- Teams of 1: Use minimal images, add only the software you need, add a cronjob to auto-update using the package manager, or in the case of containers: pin your Dockerfile to the latest tag and redeploy as often as possible.
- Teams of 10: Automate your build process to create a golden image or container base image with best security practices.
- Teams of 100: Automate and monitor as much as possible. Try to keep your developers excited about patching, and start getting strict about not letting anything but your approved images go into production. Security team responsible for updates and patching strategy.
- Teams of 1000: Dedicated team for building, updating, and pentesting base images. Demand full E2E automation. Monitor in realtime and define RRDs with consequences.
Lately I've spent some time thinking about Vulnerability Management, hereafter 'vulnmgmt' - a major blueteam responsibility, this refers to keeping packages, kernels, and OSes up-to-date with patches.
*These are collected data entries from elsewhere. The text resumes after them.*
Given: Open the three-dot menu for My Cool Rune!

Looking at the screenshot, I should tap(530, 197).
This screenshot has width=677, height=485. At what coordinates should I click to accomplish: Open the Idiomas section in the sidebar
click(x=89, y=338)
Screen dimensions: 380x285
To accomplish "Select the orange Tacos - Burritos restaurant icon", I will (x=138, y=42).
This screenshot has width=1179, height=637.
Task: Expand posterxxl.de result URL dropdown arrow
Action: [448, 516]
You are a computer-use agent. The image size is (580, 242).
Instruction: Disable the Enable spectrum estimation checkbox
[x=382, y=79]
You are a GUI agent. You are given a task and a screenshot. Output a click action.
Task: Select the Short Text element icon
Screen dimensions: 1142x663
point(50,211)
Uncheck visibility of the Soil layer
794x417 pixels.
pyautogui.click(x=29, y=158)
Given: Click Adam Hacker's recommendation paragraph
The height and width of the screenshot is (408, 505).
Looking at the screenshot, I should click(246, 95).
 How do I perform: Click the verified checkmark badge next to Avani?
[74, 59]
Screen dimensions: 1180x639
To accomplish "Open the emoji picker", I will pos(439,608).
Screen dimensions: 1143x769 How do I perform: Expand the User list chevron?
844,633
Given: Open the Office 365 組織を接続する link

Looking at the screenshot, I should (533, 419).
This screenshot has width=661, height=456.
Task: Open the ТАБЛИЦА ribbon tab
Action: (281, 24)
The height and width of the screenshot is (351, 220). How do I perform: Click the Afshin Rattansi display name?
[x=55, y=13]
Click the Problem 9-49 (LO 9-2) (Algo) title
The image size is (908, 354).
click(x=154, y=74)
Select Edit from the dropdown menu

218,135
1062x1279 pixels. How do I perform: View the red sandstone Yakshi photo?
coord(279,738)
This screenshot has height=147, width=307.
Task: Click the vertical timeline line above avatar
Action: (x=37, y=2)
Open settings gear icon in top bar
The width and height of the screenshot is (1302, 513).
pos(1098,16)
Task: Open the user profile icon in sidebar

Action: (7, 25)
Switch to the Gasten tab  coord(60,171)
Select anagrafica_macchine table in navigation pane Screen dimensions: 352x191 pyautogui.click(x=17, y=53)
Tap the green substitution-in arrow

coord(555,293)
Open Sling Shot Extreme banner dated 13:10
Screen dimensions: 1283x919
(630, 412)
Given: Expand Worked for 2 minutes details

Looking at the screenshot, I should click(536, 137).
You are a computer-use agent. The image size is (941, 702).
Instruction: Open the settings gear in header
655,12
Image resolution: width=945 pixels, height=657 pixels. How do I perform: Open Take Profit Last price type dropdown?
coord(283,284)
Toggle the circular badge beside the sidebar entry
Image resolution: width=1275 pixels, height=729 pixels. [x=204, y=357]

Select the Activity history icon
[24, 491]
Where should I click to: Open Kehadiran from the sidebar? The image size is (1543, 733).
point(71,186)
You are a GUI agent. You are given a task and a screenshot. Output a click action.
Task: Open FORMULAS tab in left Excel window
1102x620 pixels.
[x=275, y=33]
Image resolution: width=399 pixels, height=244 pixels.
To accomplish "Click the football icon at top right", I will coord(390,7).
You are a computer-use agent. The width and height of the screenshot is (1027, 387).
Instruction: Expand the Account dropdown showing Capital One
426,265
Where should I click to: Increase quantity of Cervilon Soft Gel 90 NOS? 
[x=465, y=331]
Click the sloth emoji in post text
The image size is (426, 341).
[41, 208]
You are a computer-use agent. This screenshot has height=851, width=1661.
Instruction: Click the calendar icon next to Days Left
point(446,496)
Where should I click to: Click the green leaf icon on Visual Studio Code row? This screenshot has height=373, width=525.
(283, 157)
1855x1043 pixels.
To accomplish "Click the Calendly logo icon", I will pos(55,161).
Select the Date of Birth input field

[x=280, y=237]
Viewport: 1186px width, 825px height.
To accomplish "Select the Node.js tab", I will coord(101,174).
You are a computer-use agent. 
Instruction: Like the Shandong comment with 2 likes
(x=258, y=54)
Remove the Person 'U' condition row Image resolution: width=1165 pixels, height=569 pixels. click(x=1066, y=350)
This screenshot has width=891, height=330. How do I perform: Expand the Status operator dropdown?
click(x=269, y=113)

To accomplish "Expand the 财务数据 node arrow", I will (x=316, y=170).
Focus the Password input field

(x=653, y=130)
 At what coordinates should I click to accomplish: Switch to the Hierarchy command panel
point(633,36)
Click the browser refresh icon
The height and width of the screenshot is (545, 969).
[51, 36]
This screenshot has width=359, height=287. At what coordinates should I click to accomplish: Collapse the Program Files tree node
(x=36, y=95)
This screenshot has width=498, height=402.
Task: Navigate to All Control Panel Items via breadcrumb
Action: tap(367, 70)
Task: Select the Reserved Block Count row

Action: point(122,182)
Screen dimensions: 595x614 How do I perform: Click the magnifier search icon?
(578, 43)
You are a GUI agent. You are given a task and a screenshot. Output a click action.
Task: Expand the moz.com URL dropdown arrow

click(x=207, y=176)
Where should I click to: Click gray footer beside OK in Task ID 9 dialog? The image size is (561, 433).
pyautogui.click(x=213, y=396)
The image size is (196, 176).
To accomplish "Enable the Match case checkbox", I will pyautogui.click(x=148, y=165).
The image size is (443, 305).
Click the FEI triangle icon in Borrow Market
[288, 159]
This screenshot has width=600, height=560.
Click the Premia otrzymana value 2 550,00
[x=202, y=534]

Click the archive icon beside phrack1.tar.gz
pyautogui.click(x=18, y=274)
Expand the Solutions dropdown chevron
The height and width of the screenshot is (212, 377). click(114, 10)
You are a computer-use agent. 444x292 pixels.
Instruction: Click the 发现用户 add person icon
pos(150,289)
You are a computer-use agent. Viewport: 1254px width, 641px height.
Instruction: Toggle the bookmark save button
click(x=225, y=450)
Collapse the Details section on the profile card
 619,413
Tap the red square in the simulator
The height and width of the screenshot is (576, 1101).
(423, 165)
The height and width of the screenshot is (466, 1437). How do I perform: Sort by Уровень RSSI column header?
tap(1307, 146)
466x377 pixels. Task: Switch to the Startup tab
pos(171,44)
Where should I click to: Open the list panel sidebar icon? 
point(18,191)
Generally if you deploy a VM with the latest distribution of all software there will be a public CVE for it within a few weeks, which now leaves you vulnerable. While this sounds like a huge problem I want to say that I don't believe vulnmgmt should be anywhere near the top of the priority list for a team just starting to improve their security posture - there can be as many 10.0 CVEs on a box as you like if it is airgapped, sat in a closet somewhere collecting dust. Like all of security, this is a game of risk considerations - I would prefer to spend time and energy on ensuring strong network segmentation and good appsec than vulnmgmt. Inevitably though, it does become a priority - especially because it's an easy business sell to auditors, customers, etc.
This is a huge industry with numerous different products and solutions being offered by most major vendors within the Cyber space, which of course means there's a lot of bullsh*t. I'm a big believer in build-not-buy as a general approach, although managers and senior engineers seem keen to tell me this will change as I get older/higher up. In short, I think Cyber is stuck in the 2000s-era of product development, trying to come up with these catch-all solutions which offer a silver bullet rather than keeping their products and feature sets inline with the unix philosophy of 'do one thing and do it well', and promoting interoperability. We should try to kill the idea that spending €100,000/yr on a product means we have good security.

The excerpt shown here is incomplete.